──────── Information shown ────────

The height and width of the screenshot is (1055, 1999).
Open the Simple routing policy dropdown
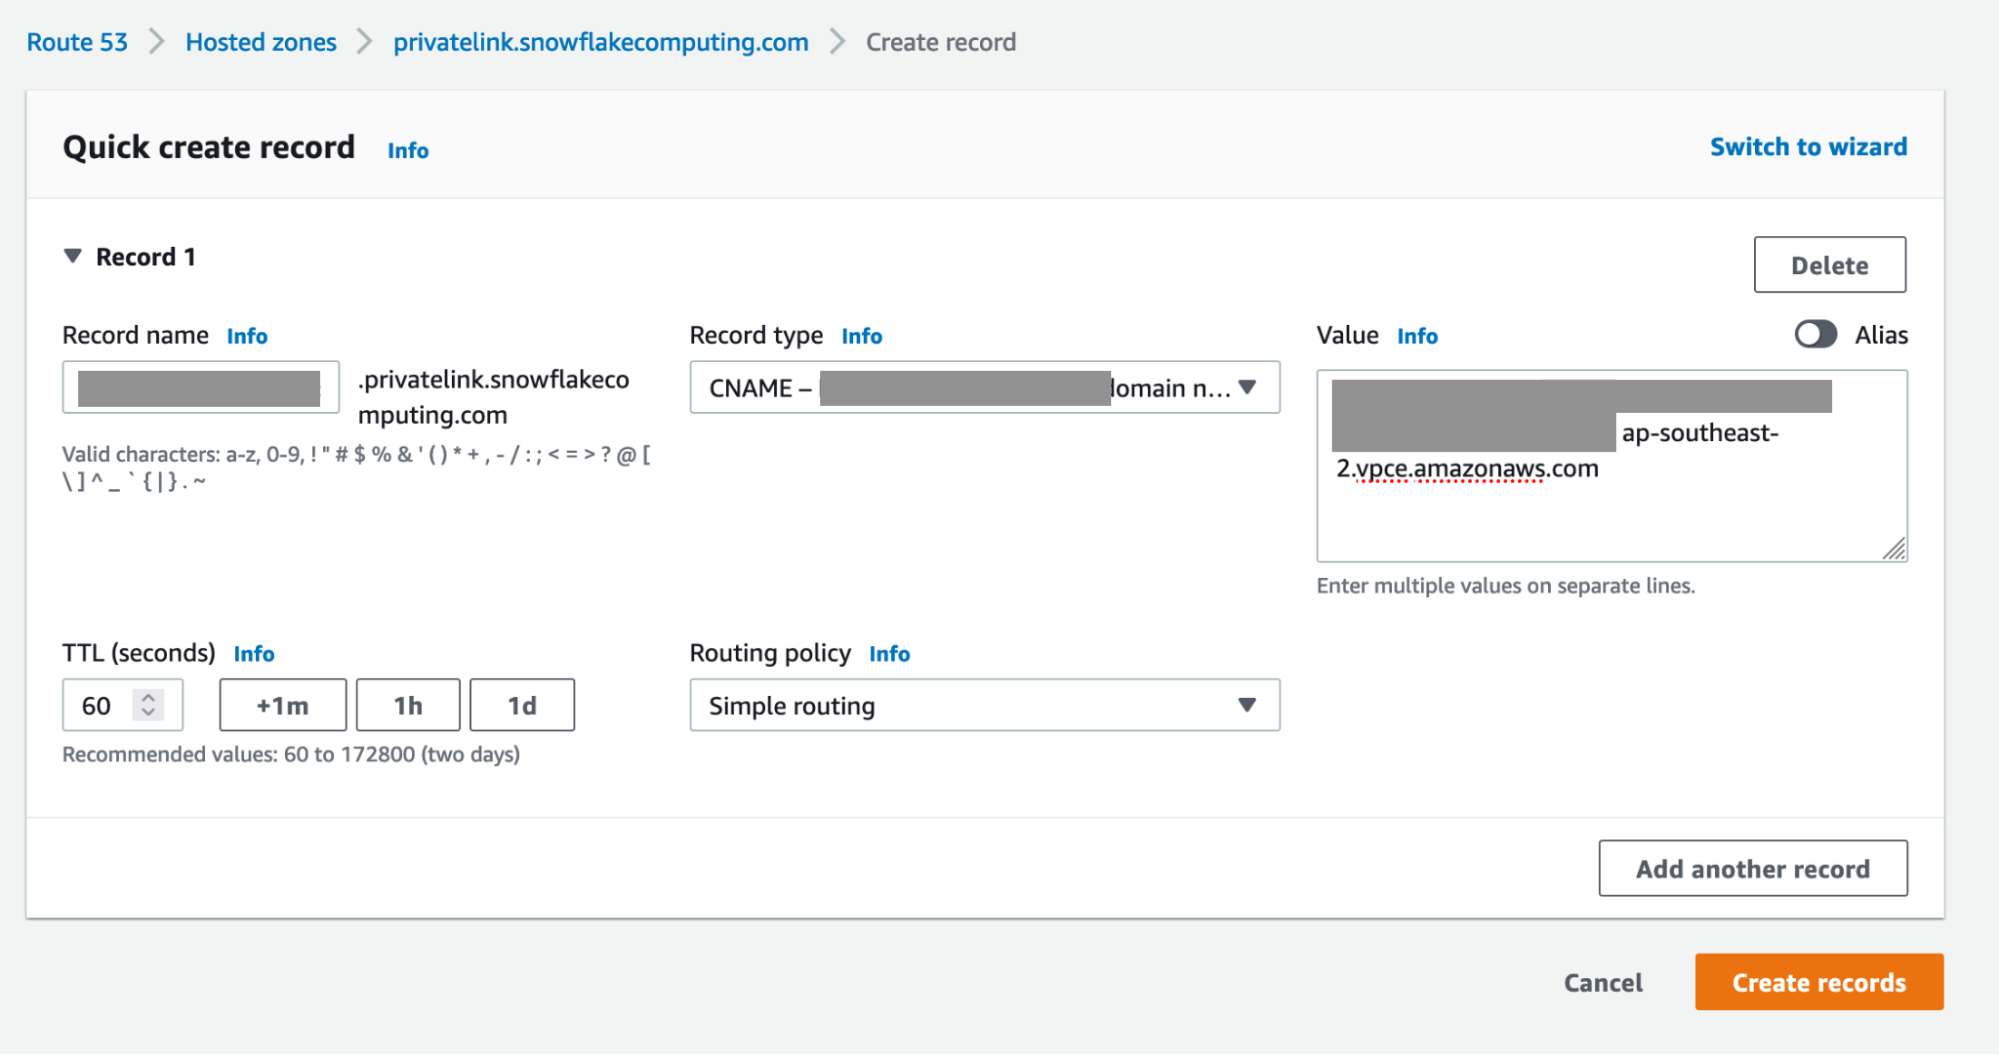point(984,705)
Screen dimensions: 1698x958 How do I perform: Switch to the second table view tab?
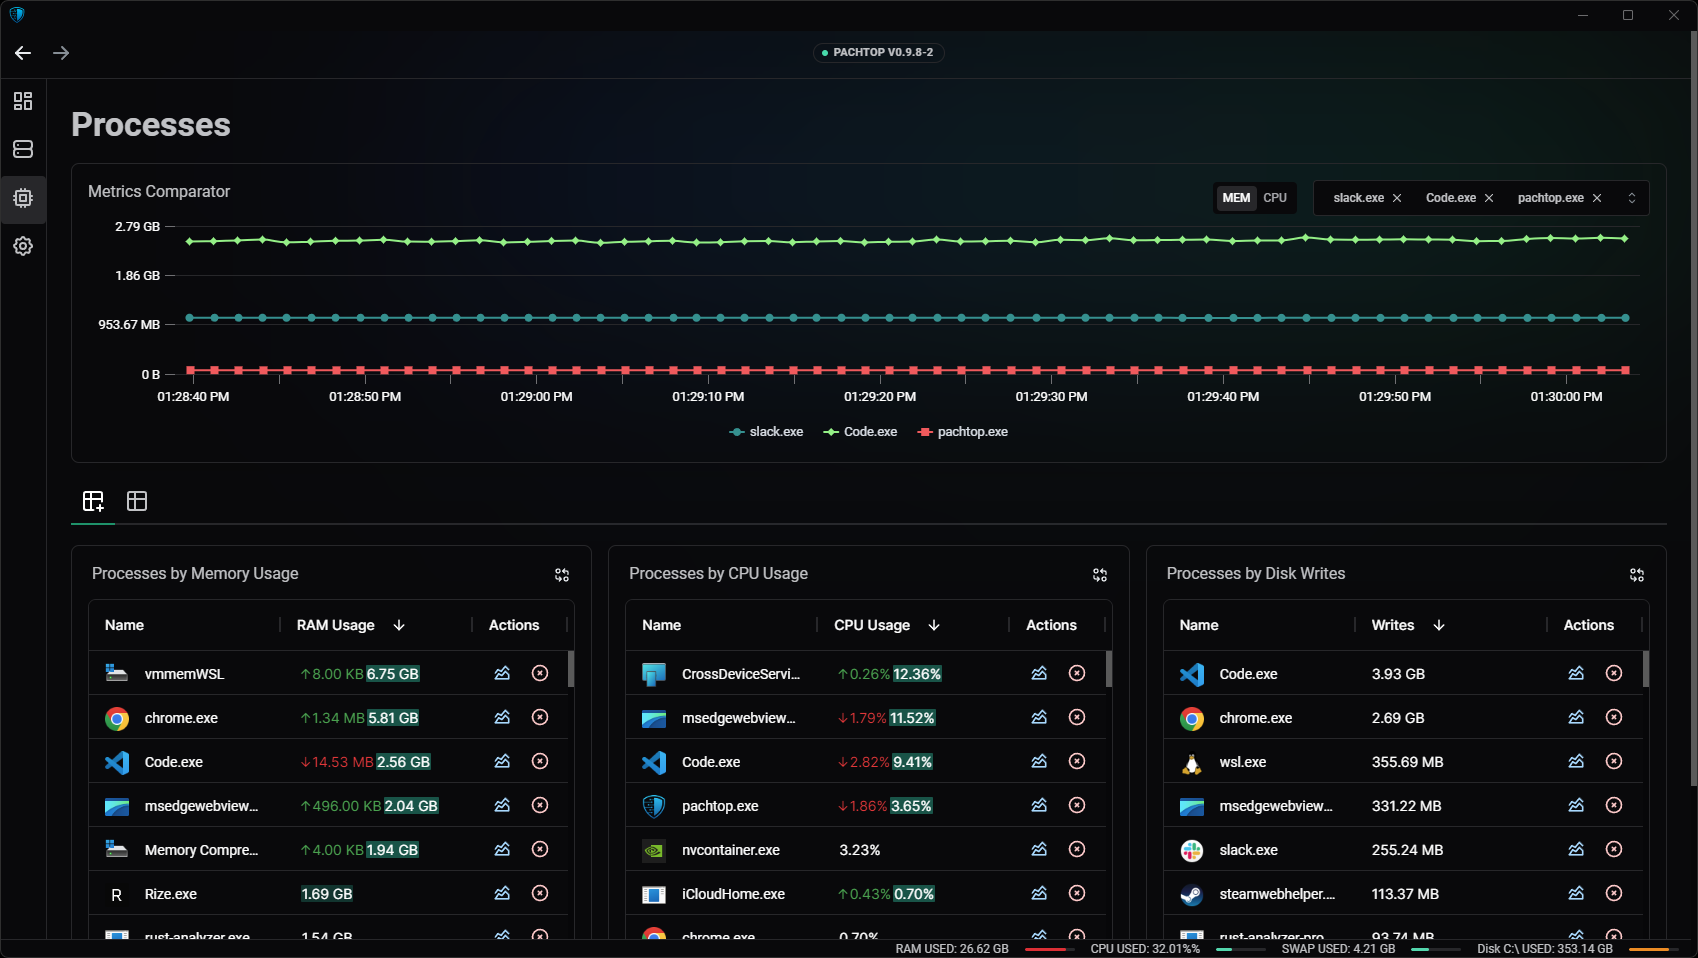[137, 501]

────────

[Problem to solve]:
Please copy the material above word for word, leaving out the pictures.

[Response to the exercise]:
The height and width of the screenshot is (1055, 1999).
Open the Simple routing policy dropdown
point(984,705)
Screen dimensions: 1698x958 How do I perform: Switch to the second table view tab?
[137, 501]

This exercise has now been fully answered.